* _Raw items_
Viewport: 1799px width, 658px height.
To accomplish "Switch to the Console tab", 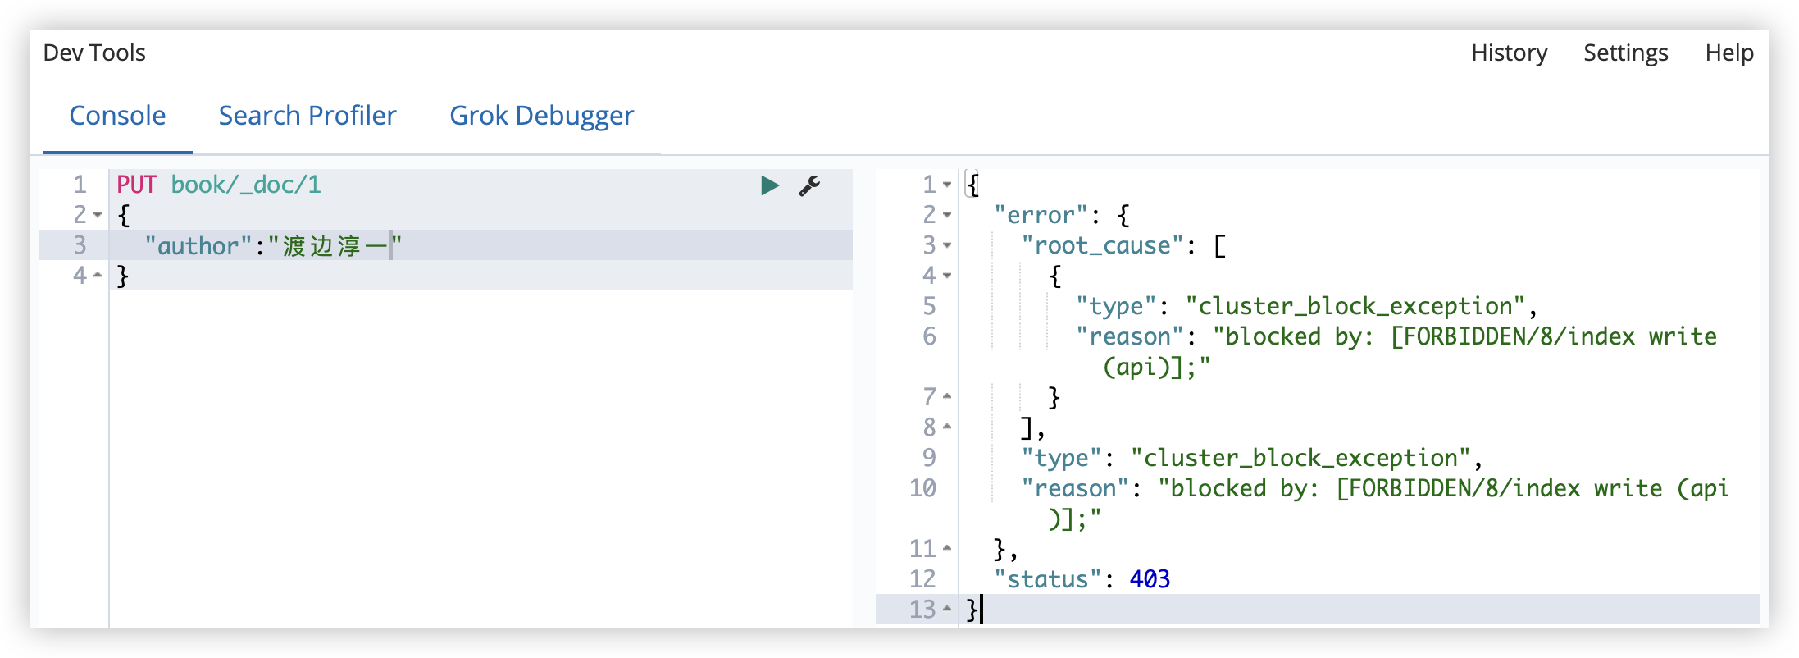I will pyautogui.click(x=117, y=116).
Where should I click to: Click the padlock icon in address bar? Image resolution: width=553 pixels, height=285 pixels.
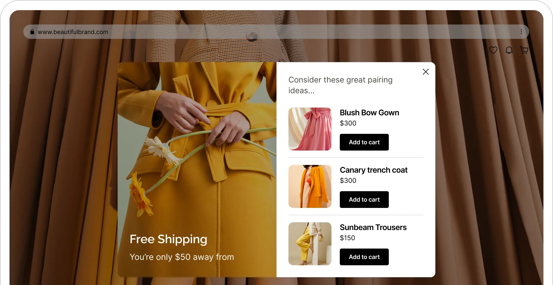[32, 32]
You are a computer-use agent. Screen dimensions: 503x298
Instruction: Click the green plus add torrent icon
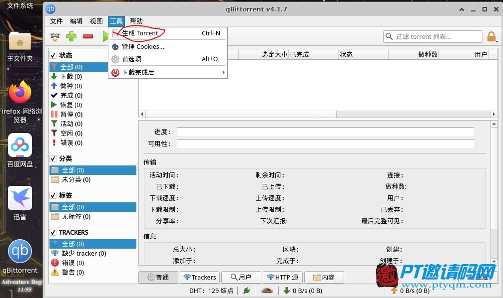(71, 36)
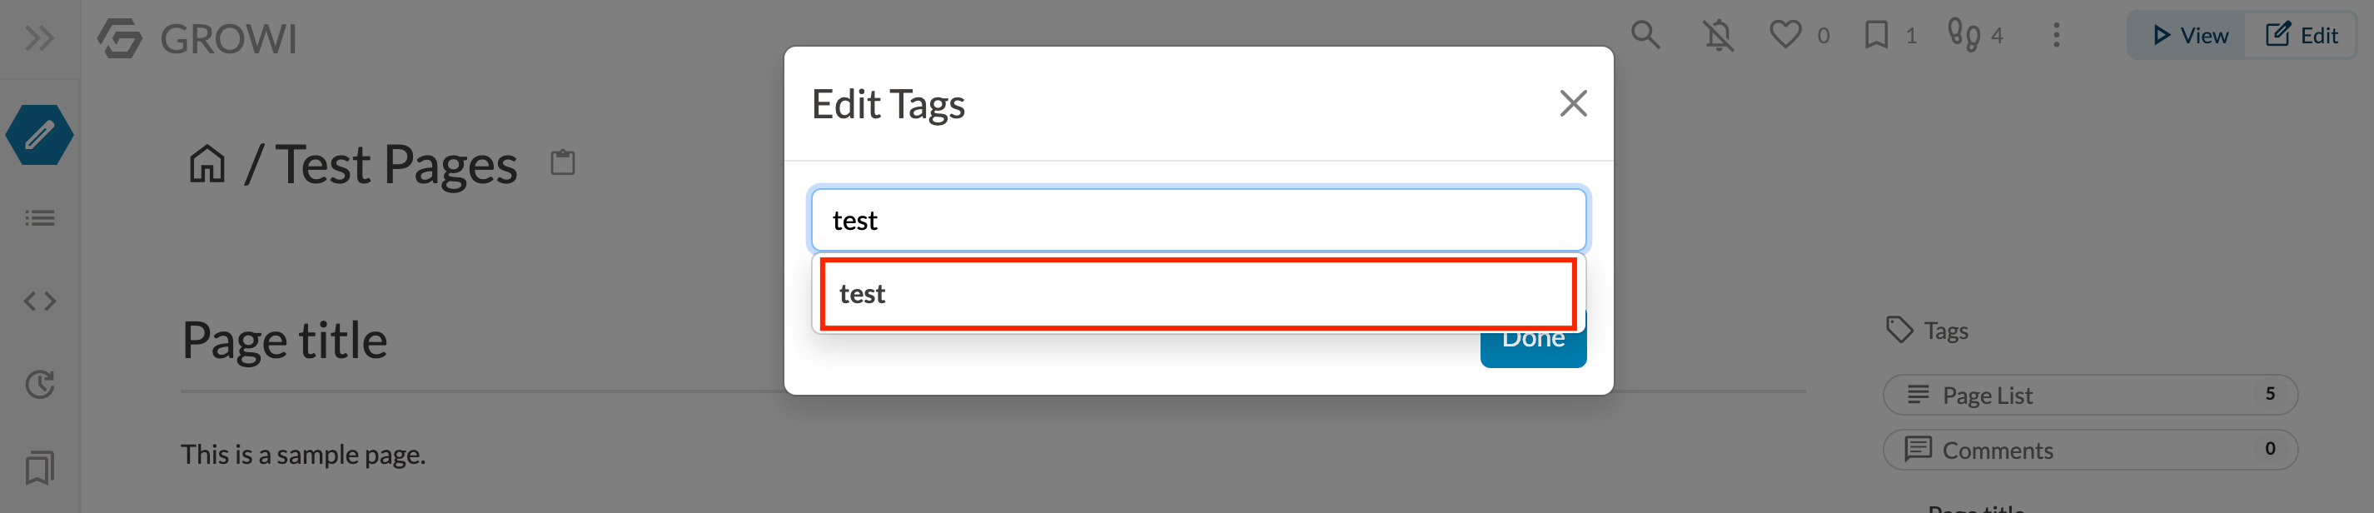This screenshot has width=2374, height=513.
Task: Open bookmarks icon in left sidebar
Action: [x=40, y=468]
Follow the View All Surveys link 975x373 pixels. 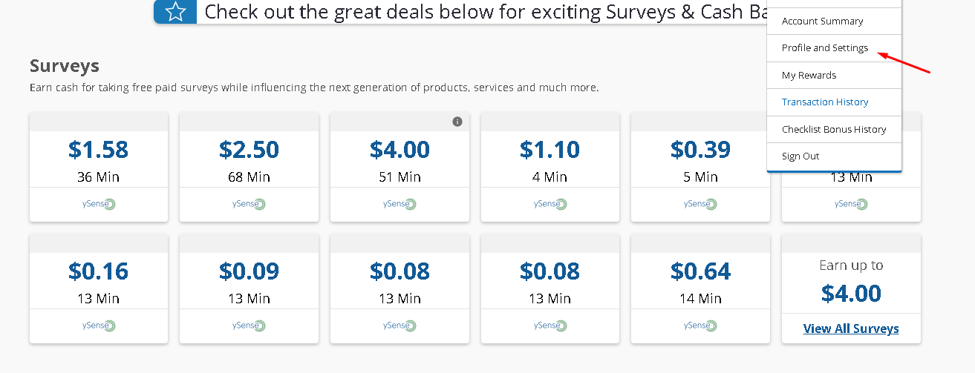(851, 329)
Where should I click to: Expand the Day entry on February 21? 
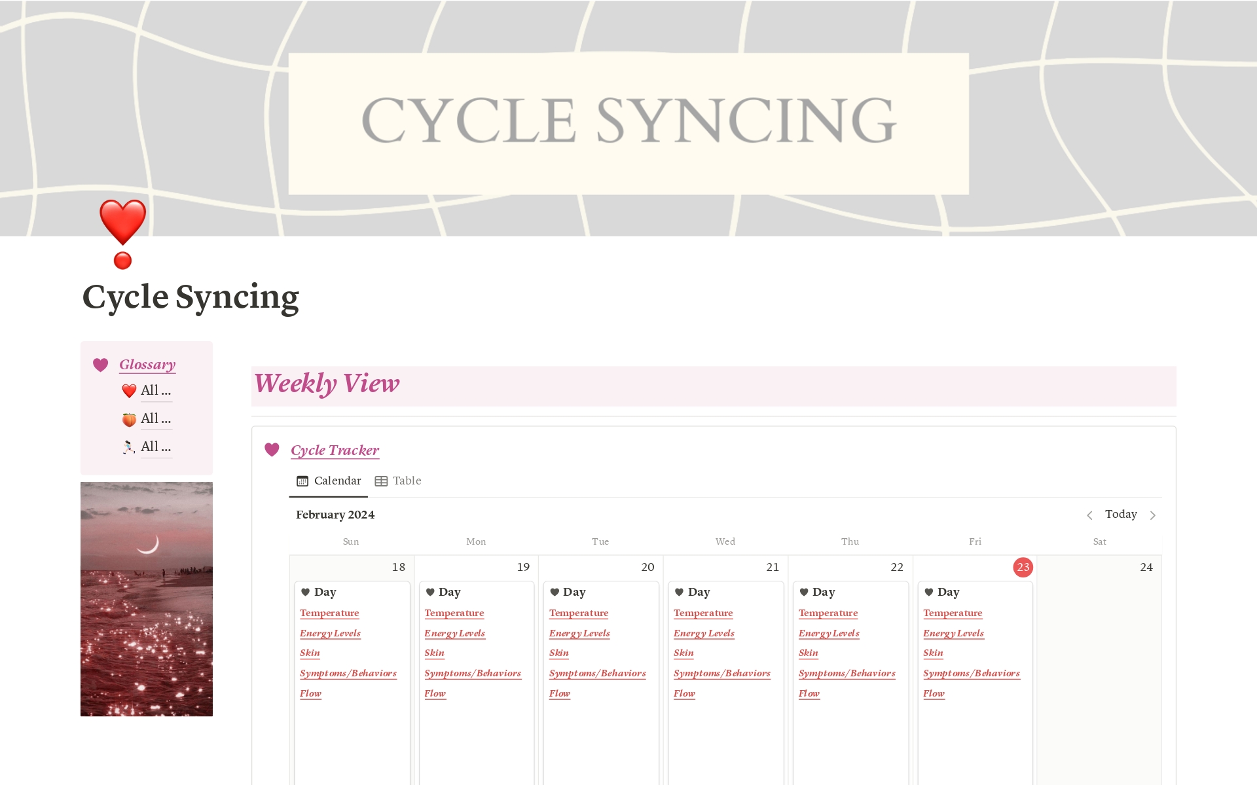click(702, 593)
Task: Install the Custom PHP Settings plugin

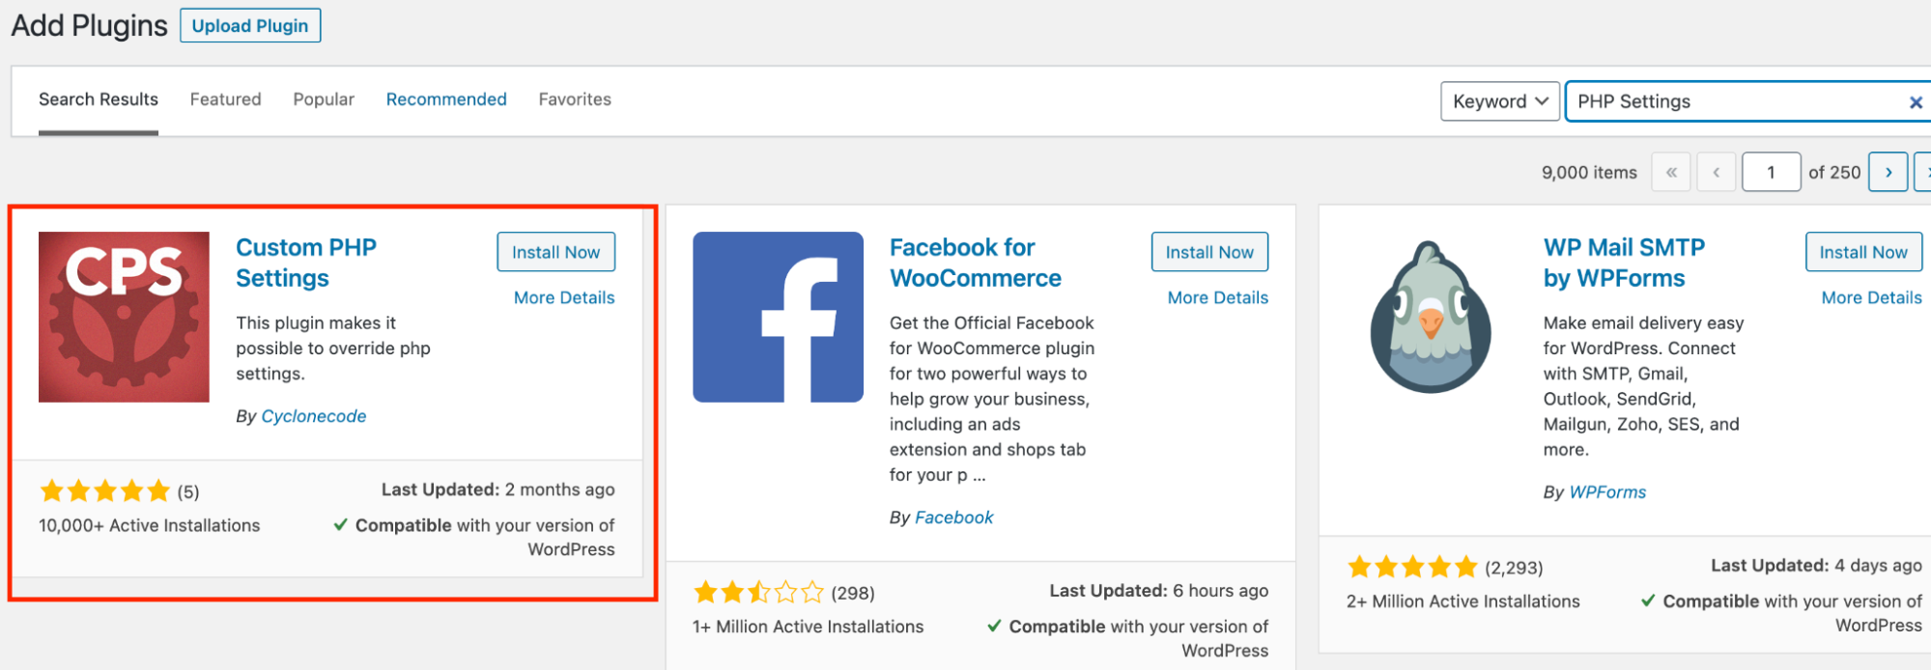Action: [x=555, y=252]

* _Given request_
Rewrite the items from the line containing "Where should I click to: Expand" through the end of the items, inclusive, with "Install" changed to "Activate" and nothing else altered. Leave the pictures out.

* _Exercise output_
Where should I click to: Expand the Day entry on February 21? 
click(702, 593)
Task: Activate the Custom PHP Settings plugin

Action: [x=555, y=252]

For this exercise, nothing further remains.